GNN Explanations that do not Explain and How to find Them
This addresses the problem of unreliable explanations in graph neural networks for researchers and practitioners, highlighting a failure mode that can hide misuse of sensitive attributes, though it is incremental as it builds on prior work on explanation suboptimality.
The paper identifies a critical failure in self-explainable graph neural networks (SE-GNNs) where explanations can be unrelated to the model's inference, showing that many SE-GNNs achieve optimal performance while producing these degenerate explanations, and most faithfulness metrics fail to detect them. It introduces a new faithfulness metric that reliably marks such explanations as unfaithful in both malicious and natural settings.
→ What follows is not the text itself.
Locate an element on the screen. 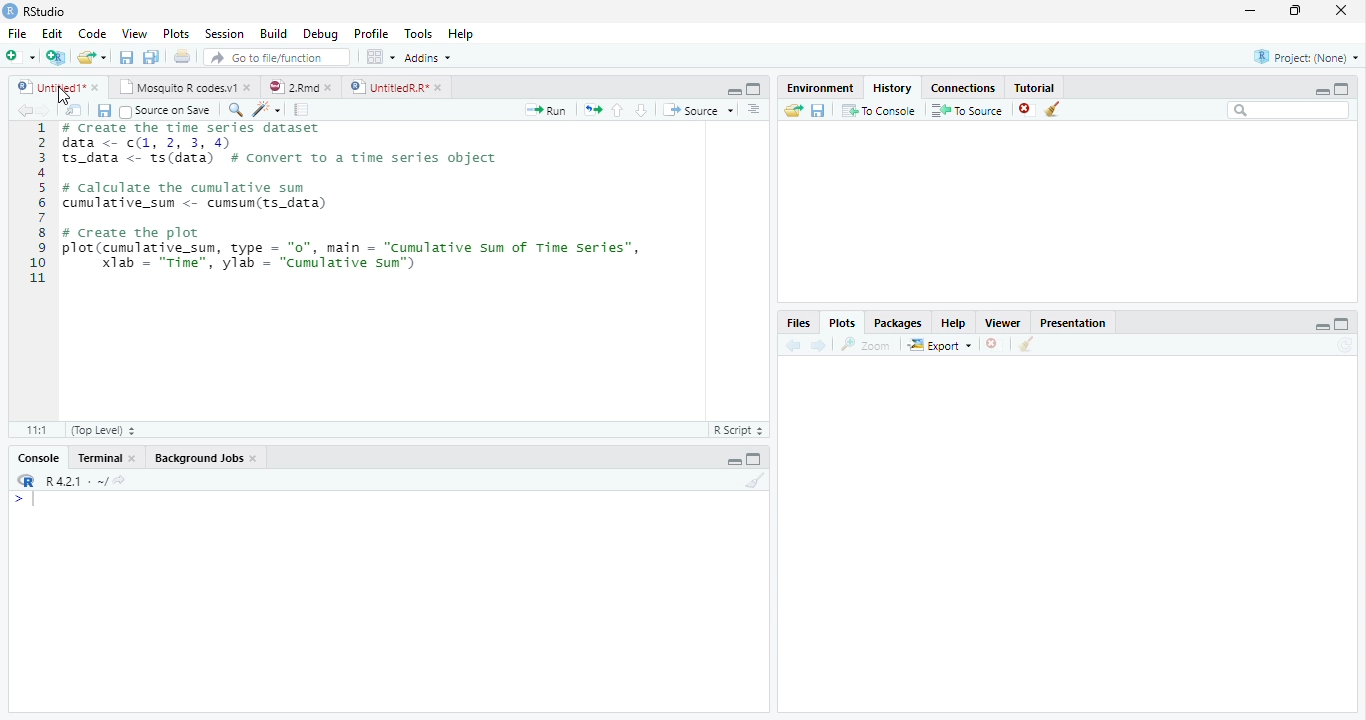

Explanations provided by Self-explainable Graph Neural Networks (SE-GNNs) are fundamental for understanding the model's inner workings and for identifying potential misuse of sensitive attributes. Although recent works have highlighted that these explanations can be suboptimal and potentially misleading, a characterization of their failure cases is unavailable. In this work, we identify a critical failure of SE-GNN explanations: explanations can be unambiguously unrelated to how the SE-GNNs infer labels. We show that, on the one hand, many SE-GNNs can achieve optimal true risk while producing these degenerate explanations, and on the other, most faithfulness metrics can fail to identify these failure modes. Our empirical analysis reveals that degenerate explanations can be maliciously planted (allowing an attacker to hide the use of sensitive attributes) and can also emerge naturally, highlighting the need for reliable auditing. To address this, we introduce a novel faithfulness metric that reliably marks degenerate explanations as unfaithful, in both malicious and natural settings. Our code is available in the supplemental.